Problem to work on.
Go through the data line by line. Copy each one holding the string "dimensions".

[Data entries]
· · ·

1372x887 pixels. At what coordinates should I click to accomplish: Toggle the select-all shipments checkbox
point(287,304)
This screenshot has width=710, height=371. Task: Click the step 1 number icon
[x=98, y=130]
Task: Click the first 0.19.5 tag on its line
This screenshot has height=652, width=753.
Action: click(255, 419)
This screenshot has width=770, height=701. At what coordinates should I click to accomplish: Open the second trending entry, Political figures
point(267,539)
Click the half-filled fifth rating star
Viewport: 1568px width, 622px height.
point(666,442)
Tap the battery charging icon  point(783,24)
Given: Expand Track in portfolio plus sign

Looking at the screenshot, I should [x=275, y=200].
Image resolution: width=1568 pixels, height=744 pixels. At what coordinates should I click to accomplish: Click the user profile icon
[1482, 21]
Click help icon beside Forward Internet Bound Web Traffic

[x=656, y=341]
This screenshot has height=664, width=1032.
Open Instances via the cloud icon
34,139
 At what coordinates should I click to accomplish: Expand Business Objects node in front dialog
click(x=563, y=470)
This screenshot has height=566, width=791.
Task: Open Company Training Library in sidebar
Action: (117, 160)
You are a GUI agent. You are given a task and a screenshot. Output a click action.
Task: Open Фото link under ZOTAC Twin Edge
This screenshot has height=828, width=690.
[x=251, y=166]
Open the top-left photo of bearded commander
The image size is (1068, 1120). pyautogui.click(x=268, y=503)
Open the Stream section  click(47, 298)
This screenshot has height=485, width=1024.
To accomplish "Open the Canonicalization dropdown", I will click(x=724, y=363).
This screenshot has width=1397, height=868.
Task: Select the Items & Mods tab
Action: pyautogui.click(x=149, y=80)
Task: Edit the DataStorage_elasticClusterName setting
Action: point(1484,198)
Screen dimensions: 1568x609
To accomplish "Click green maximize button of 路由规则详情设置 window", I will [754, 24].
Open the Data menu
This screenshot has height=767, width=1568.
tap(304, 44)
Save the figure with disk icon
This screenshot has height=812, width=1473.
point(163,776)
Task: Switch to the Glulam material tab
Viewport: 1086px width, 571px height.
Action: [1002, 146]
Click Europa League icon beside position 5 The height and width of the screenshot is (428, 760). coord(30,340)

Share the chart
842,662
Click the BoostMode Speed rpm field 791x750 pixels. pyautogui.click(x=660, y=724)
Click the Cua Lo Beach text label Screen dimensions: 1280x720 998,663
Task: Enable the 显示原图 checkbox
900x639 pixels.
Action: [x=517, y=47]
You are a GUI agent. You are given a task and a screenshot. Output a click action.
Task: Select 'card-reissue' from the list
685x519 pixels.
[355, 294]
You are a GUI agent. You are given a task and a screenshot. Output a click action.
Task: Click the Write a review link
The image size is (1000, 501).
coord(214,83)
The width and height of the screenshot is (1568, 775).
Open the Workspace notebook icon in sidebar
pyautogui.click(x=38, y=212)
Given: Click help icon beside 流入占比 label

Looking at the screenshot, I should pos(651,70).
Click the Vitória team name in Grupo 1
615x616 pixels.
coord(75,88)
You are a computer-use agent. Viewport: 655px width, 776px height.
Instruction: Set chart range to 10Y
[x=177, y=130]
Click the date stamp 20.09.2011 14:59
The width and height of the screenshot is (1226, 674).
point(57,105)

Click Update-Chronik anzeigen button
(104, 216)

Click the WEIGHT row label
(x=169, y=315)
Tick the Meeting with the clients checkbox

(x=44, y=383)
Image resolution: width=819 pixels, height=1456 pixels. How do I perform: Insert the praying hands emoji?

· · ·

Result below.
Screen dimensions: 1568x609
Click the Cua Lo Beach text label Screen dimensions: 1280x720 998,663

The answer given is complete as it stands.